- **Directive**
Print, without any change, the part of the records that opens with the line containing "1080x500 pixels. At" and closes with the line containing "point(107,770)", including both of those lines.

- **Exercise inputs**
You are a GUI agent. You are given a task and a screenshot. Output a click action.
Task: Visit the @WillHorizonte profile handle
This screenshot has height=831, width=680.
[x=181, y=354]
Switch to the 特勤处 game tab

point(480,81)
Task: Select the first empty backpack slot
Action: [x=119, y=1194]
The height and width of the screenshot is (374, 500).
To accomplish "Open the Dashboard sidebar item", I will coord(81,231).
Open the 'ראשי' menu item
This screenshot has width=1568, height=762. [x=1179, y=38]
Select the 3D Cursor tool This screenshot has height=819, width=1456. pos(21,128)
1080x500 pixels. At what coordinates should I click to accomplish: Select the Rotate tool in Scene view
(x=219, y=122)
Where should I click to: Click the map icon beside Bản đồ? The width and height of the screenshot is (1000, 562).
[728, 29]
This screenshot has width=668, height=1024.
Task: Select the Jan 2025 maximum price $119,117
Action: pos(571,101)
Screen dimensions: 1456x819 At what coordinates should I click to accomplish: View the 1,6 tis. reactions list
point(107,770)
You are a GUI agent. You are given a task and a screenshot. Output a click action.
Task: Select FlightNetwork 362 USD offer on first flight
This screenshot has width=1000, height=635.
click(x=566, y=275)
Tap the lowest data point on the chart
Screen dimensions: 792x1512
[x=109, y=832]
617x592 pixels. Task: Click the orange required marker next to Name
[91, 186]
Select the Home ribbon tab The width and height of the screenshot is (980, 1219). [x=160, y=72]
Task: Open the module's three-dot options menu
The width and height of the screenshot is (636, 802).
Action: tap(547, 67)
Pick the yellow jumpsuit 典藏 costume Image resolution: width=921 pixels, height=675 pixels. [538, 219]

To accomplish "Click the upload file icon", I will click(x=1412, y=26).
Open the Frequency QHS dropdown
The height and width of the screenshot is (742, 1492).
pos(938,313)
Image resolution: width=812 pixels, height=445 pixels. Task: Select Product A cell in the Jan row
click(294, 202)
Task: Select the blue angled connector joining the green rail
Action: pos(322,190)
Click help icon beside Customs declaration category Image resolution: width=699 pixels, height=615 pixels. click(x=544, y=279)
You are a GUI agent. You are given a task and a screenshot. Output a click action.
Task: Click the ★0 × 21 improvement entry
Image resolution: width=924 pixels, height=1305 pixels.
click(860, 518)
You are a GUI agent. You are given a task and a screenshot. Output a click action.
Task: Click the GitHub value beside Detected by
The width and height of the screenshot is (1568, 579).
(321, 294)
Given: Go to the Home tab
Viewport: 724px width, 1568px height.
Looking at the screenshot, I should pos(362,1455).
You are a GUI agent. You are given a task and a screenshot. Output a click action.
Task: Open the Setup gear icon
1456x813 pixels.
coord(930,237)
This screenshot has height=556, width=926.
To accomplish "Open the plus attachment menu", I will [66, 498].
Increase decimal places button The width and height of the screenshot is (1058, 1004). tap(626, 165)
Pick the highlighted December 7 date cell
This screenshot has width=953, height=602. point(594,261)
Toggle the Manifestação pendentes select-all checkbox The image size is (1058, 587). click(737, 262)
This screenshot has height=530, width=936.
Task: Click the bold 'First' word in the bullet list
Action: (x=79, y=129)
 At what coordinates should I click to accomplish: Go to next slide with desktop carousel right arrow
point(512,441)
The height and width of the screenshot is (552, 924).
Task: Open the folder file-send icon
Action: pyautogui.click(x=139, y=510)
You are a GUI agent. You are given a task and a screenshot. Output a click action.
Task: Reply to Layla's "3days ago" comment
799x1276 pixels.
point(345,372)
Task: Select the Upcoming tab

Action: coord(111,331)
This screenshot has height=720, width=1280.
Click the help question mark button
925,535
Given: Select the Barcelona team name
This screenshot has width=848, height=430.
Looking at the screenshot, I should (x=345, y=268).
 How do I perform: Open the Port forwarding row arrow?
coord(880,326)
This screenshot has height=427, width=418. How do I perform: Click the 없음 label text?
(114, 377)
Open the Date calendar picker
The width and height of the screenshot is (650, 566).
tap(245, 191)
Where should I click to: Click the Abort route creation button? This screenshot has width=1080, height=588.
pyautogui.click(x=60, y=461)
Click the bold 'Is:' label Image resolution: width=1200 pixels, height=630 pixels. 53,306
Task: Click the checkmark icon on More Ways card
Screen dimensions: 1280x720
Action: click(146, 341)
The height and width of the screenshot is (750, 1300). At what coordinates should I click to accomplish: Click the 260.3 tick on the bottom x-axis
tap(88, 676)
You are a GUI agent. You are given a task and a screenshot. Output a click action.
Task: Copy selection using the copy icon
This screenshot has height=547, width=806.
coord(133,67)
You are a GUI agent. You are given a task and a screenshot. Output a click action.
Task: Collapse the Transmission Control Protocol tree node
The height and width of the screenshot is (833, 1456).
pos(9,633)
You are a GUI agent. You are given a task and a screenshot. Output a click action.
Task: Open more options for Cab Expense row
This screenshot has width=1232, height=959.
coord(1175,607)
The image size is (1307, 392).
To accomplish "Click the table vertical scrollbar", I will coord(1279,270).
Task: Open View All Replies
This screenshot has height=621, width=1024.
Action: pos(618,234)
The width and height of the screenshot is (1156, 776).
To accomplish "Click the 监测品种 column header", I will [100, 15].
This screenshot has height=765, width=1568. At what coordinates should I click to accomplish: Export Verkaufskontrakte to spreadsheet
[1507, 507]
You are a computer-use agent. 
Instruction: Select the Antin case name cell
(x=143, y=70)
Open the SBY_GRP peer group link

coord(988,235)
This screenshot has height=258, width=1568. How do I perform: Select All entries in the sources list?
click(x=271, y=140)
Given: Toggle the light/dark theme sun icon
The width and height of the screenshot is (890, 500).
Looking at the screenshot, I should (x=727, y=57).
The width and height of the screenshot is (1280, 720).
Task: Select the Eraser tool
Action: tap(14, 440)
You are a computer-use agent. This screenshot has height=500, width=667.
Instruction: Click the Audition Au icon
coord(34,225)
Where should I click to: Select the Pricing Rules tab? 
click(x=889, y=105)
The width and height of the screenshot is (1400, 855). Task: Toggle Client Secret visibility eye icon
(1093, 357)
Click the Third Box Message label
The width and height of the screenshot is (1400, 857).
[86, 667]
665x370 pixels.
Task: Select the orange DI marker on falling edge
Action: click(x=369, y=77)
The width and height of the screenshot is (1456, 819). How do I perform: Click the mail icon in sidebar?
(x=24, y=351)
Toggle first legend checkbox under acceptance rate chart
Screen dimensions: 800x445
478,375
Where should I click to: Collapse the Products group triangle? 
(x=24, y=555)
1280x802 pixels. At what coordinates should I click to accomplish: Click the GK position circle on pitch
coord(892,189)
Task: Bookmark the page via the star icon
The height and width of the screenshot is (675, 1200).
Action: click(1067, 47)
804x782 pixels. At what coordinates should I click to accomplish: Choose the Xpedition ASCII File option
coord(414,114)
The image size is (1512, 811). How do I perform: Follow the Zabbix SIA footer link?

- **Task result**
1080x500 pixels. At what coordinates should I click to accomplish: Select the Rotate tool in Scene view
(x=219, y=122)
Where should I click to: Click the map icon beside Bản đồ? The width and height of the screenshot is (1000, 562).
[728, 29]
This screenshot has width=668, height=1024.
Task: Select the Jan 2025 maximum price $119,117
Action: pos(571,101)
Screen dimensions: 1456x819 At what coordinates should I click to accomplish: View the 1,6 tis. reactions list
point(107,770)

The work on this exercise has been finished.